_WORK INSTRUCTION_: Exact duplicates of all entries are needed.

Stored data
=== Begin Enclosure ===

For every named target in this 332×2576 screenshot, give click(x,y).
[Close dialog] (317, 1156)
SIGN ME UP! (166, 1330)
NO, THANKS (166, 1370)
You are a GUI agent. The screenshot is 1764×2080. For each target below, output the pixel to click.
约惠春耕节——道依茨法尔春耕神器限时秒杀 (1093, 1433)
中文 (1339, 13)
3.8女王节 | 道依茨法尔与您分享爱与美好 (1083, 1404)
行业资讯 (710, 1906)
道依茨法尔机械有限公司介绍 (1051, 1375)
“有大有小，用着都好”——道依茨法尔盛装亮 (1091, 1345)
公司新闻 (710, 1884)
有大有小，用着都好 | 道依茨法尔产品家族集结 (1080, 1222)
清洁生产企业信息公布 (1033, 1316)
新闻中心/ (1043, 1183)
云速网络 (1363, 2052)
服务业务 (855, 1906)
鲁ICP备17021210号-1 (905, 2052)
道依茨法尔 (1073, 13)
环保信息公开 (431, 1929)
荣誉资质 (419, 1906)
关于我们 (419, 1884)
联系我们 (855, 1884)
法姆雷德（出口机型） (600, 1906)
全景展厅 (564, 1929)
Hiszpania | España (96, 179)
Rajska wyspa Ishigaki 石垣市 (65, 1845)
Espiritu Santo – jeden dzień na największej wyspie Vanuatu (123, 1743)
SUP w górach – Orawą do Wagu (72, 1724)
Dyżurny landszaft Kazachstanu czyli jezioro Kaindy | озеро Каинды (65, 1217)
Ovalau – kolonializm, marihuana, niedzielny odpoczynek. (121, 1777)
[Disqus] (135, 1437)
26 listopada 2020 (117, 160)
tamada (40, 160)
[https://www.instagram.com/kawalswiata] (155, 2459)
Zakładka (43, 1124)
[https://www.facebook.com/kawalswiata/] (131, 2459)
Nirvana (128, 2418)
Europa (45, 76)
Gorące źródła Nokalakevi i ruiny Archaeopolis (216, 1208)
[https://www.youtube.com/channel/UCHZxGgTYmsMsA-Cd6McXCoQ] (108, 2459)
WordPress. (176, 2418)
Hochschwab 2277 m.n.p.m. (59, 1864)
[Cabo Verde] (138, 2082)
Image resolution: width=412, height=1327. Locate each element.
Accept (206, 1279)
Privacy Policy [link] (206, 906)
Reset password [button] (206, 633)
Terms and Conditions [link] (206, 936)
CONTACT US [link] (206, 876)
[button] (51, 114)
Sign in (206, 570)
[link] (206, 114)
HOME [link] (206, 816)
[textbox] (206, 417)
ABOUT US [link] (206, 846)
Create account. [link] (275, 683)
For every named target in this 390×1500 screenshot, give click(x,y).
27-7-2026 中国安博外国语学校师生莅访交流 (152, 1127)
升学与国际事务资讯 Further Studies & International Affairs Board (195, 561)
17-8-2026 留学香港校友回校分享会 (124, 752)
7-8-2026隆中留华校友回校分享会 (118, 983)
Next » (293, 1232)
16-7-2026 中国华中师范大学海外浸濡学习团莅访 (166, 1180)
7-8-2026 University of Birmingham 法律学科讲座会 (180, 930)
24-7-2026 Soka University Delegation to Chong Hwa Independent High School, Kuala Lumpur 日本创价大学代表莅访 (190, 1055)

=== End Enclosure ===

_SOLUTION FOR THIS PROBLEM_:
For every named target in this 332×2576 screenshot, give click(x,y).
[Close dialog] (317, 1156)
SIGN ME UP! (166, 1330)
NO, THANKS (166, 1370)
You are a GUI agent. The screenshot is 1764×2080. For each target below, output the pixel to click.
约惠春耕节——道依茨法尔春耕神器限时秒杀 (1093, 1433)
中文 (1339, 13)
3.8女王节 | 道依茨法尔与您分享爱与美好 (1083, 1404)
行业资讯 (710, 1906)
道依茨法尔机械有限公司介绍 (1051, 1375)
“有大有小，用着都好”——道依茨法尔盛装亮 (1091, 1345)
公司新闻 (710, 1884)
有大有小，用着都好 | 道依茨法尔产品家族集结 (1080, 1222)
清洁生产企业信息公布 (1033, 1316)
新闻中心/ (1043, 1183)
云速网络 (1363, 2052)
服务业务 (855, 1906)
鲁ICP备17021210号-1 (905, 2052)
道依茨法尔 (1073, 13)
环保信息公开 (431, 1929)
荣誉资质 (419, 1906)
关于我们 (419, 1884)
联系我们 (855, 1884)
法姆雷德（出口机型） (600, 1906)
全景展厅 (564, 1929)
Hiszpania | España (96, 179)
Rajska wyspa Ishigaki 石垣市 (65, 1845)
Espiritu Santo – jeden dzień na największej wyspie Vanuatu (123, 1743)
SUP w górach – Orawą do Wagu (72, 1724)
Dyżurny landszaft Kazachstanu czyli jezioro Kaindy | озеро Каинды (65, 1217)
Ovalau – kolonializm, marihuana, niedzielny odpoczynek. (121, 1777)
[Disqus] (135, 1437)
26 listopada 2020 (117, 160)
tamada (40, 160)
[https://www.instagram.com/kawalswiata] (155, 2459)
Zakładka (43, 1124)
[https://www.facebook.com/kawalswiata/] (131, 2459)
Nirvana (128, 2418)
Europa (45, 76)
Gorące źródła Nokalakevi i ruiny Archaeopolis (216, 1208)
[https://www.youtube.com/channel/UCHZxGgTYmsMsA-Cd6McXCoQ] (108, 2459)
WordPress. (176, 2418)
Hochschwab 2277 m.n.p.m. (59, 1864)
[Cabo Verde] (138, 2082)
Image resolution: width=412, height=1327. Locate each element.
Accept (206, 1279)
Privacy Policy [link] (206, 906)
Reset password [button] (206, 633)
Terms and Conditions [link] (206, 936)
CONTACT US [link] (206, 876)
[button] (51, 114)
Sign in (206, 570)
[link] (206, 114)
HOME [link] (206, 816)
[textbox] (206, 417)
ABOUT US [link] (206, 846)
Create account. [link] (275, 683)
For every named target in this 390×1500 screenshot, give click(x,y).
27-7-2026 中国安博外国语学校师生莅访交流 (152, 1127)
升学与国际事务资讯 Further Studies & International Affairs Board (195, 561)
17-8-2026 留学香港校友回校分享会 (124, 752)
7-8-2026隆中留华校友回校分享会 (118, 983)
Next » (293, 1232)
16-7-2026 中国华中师范大学海外浸濡学习团莅访 (166, 1180)
7-8-2026 University of Birmingham 法律学科讲座会 (180, 930)
24-7-2026 Soka University Delegation to Chong Hwa Independent High School, Kuala Lumpur 日本创价大学代表莅访 (190, 1055)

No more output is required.